Exercise brief: Reproduce word for word the passage of the blog post about signs that a teenager needs support that opens with the words containing "However, as a" and closes with "changing peer groups.".

Raising a teenager is not a walk in the park. During the formative teenage phase, your child will start forming their own view on the world and figuring out who they want to be. It’s a tumultuous period with major emotional ups and downs, for the teen and the parent.
However, as a parent or guardian, sometimes it’s not clear what you should be doing to help. Is what they’re going through just a temporary phase or is it something that a professional counsellor should be handling?
In this blog, we’re going to help you identify signs that your teenager needs a little extra support or guidance.
- Drug use
Peer pressure, depression, anxiety and ideas of rebellion are all common causes of teenage drug-use.
If drug-use is left unchecked, it could lead to addiction problems, legal troubles, major health problems or social isolation. There are even studies that suggest that teenagers may be more vulnerable to future substance abuse. Because of this, it’s essential that you keep an eye out on your child’s behaviour if you suspect drug use.
Signs of drug use include paranoia, depression, hyperactivity, truancy, breaking curfew and changing peer groups.
When talking to your child about drugs, it’s important not to invade their privacy and be overly judgemental. This will likely make them more hostile and possibly lose trust in you. You need to remain calm and express to them the reasons why you’re worried about their behaviour.
If you see signs that your teenager is struggling with addiction, you should consider consulting a counsellor or health professional.
- Depressive symptoms
Depression in teens can manifest in a variety of ways. Hypersomnia, insomnia, a lack of interest in hobbies, irritation and aggression, and withdrawing from friends and family can all be symptoms of depression.
If your teen seems like they don’t have the energy for any sort of activity, they may benefit from professional counselling. If depression isn’t treated, it could lead to drug use, self-harm or social withdrawal.
It’s important to understand the two major types of depression. One type of depression will be congruent with the teen’s broader circumstances. This type often occurs when they’re going through a death of a loved one, failure in school or a break-up. In some cases, this type of depression will eventually fade after a few weeks or months. However, if they can’t seem to get over a particular event, it’s recommended that you consult a psychologist.
Sometimes, teens will feel depressed for no obvious reason. This type of depression might be caused due to a hormonal imbalance, a vitamin deficiency or due to medicinal side effects. In this case, you should talk to your GP or another mental health professional.
- Decline in school performance
A decline in grades could be a sign of something serious. Social anxiety disorder, executive dysfunction or a learning disability are all possible contributors to your teen’s poor grades. Their experience at home can also affect school performance. Having separated parents, constantly moving homes, and the lack of leisure time can lead to emotional instability and therefore a lack of focus in school.
What makes this issue particularly serious is that it can develop into a downward spiral. If they’re already feeling mentally and emotionally drained, then their poor grades will likely exacerbate those negative feelings even further.
Because of this, it’s important to talk to both a professional counsellor and their school counsellor. The school might be able to provide your teenager with services that might help them improve their grades. This might be tutoring, extra classes or even counselling sessions. A professional counsellor, on the other hand, will be able to get to the root cause and provide help with any emotional problems your child might be having.

(Dataset lines)
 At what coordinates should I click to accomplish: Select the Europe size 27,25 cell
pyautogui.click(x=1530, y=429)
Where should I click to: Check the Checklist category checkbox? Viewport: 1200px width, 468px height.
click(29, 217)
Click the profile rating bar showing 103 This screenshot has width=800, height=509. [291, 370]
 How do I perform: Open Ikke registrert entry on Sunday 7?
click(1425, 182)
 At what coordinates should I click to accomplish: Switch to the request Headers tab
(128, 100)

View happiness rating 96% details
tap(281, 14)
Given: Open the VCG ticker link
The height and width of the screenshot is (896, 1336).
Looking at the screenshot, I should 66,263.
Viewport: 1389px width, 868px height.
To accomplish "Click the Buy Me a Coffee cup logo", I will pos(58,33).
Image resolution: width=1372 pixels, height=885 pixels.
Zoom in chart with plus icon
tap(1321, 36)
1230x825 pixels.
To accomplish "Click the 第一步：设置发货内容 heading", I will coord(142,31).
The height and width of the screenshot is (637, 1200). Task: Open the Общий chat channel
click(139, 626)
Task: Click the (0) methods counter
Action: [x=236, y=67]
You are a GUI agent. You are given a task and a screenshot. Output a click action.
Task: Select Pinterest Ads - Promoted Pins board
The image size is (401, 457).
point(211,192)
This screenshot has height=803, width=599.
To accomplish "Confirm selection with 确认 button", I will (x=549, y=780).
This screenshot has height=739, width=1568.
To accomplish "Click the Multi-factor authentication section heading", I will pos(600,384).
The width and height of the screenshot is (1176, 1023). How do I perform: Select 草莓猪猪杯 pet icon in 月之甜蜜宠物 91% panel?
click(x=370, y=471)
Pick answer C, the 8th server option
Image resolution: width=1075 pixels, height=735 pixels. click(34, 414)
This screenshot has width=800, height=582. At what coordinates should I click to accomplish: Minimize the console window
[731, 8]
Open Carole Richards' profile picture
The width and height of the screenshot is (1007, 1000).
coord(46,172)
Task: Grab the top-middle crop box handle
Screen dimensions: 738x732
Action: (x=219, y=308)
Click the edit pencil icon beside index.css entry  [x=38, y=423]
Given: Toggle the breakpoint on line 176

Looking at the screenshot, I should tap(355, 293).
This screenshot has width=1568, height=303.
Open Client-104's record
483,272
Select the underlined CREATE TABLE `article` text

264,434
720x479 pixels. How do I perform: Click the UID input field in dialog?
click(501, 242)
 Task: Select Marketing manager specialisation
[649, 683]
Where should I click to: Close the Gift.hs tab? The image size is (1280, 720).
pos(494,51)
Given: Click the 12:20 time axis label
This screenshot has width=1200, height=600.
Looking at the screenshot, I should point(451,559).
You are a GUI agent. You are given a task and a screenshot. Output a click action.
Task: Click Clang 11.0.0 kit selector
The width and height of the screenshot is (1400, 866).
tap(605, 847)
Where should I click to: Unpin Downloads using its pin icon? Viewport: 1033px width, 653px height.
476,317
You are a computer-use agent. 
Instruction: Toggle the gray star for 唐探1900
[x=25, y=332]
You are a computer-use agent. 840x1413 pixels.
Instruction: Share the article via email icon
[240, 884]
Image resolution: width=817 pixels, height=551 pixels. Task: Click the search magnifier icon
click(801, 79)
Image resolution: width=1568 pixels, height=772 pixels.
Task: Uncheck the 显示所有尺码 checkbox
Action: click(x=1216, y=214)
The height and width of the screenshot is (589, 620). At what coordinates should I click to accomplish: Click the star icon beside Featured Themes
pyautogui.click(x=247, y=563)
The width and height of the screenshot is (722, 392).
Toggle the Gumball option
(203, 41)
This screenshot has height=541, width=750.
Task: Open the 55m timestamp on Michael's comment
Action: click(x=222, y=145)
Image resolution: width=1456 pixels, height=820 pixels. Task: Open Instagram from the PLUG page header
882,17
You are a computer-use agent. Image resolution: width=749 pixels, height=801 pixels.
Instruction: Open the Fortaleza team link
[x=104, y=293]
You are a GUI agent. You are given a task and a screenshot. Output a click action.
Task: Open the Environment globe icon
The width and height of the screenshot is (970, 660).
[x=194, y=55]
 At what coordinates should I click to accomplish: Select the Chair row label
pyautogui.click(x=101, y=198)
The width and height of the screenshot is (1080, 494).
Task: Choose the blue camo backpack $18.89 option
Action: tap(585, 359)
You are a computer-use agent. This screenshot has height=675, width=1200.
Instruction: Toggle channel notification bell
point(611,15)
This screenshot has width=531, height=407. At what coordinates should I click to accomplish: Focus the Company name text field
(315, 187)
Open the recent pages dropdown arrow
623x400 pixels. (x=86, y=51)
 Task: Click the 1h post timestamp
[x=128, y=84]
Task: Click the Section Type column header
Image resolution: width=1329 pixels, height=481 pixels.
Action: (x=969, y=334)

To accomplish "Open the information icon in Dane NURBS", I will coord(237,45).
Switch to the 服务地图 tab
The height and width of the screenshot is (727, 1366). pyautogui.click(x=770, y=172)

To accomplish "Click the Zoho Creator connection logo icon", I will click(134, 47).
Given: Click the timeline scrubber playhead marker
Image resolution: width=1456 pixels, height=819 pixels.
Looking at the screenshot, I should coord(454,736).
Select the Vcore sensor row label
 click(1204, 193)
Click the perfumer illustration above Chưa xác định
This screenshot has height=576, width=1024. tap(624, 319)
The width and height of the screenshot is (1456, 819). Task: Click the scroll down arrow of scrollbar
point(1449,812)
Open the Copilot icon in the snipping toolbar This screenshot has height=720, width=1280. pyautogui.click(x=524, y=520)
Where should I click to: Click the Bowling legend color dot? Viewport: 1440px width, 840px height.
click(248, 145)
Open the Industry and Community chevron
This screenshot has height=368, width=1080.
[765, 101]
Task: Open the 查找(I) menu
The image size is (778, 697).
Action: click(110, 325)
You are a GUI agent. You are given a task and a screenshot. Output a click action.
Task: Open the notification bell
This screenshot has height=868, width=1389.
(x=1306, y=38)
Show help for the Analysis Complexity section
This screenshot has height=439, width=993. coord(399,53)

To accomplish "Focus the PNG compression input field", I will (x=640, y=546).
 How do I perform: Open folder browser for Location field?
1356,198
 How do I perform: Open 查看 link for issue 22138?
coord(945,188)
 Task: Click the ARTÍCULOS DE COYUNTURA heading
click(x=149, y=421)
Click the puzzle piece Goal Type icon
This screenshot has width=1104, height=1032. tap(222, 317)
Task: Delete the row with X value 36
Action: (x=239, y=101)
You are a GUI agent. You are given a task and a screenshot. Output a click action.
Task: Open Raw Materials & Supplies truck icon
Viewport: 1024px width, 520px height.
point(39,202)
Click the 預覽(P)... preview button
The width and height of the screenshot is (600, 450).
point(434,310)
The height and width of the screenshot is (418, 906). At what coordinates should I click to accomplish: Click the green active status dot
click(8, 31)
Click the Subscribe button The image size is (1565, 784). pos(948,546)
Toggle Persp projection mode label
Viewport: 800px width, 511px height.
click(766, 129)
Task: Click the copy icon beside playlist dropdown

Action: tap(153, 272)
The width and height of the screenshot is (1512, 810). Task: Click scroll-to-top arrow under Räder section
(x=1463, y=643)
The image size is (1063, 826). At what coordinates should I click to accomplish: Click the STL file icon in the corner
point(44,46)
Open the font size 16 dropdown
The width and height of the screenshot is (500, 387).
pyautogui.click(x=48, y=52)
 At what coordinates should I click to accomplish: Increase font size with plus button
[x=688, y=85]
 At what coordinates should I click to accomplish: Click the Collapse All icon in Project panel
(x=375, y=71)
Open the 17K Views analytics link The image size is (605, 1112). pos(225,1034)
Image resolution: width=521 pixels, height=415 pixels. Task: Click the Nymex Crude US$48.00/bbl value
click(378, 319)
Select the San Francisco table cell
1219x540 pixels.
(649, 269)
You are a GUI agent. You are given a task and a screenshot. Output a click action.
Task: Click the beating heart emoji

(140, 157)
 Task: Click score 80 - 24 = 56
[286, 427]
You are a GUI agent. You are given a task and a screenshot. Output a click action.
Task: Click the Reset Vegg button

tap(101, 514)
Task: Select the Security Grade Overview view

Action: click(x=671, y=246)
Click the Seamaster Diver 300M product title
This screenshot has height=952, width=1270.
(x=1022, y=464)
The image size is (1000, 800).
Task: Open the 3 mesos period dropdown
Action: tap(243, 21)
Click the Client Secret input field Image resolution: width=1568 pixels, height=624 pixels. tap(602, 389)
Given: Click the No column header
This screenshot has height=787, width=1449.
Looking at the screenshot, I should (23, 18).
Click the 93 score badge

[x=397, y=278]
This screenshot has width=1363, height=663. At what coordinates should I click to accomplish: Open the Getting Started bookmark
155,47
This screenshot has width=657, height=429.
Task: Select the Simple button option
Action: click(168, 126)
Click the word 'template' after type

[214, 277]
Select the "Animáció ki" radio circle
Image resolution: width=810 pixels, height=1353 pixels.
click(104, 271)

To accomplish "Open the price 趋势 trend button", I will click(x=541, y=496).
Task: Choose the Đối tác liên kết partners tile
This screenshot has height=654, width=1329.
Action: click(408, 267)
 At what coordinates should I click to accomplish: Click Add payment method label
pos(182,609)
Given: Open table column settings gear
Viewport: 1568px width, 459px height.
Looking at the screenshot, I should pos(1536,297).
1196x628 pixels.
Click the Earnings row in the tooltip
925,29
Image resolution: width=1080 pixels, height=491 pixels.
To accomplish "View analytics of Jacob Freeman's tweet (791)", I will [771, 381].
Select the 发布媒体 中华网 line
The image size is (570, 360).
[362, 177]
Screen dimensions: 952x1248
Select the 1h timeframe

Output:
However, as a parent or guardian, sometimes it’s not clear what you should be doing to help. Is what they’re going through just a temporary phase or is it something that a professional counsellor should be handling?
In this blog, we’re going to help you identify signs that your teenager needs a little extra support or guidance.
- Drug use
Peer pressure, depression, anxiety and ideas of rebellion are all common causes of teenage drug-use.
If drug-use is left unchecked, it could lead to addiction problems, legal troubles, major health problems or social isolation. There are even studies that suggest that teenagers may be more vulnerable to future substance abuse. Because of this, it’s essential that you keep an eye out on your child’s behaviour if you suspect drug use.
Signs of drug use include paranoia, depression, hyperactivity, truancy, breaking curfew and changing peer groups.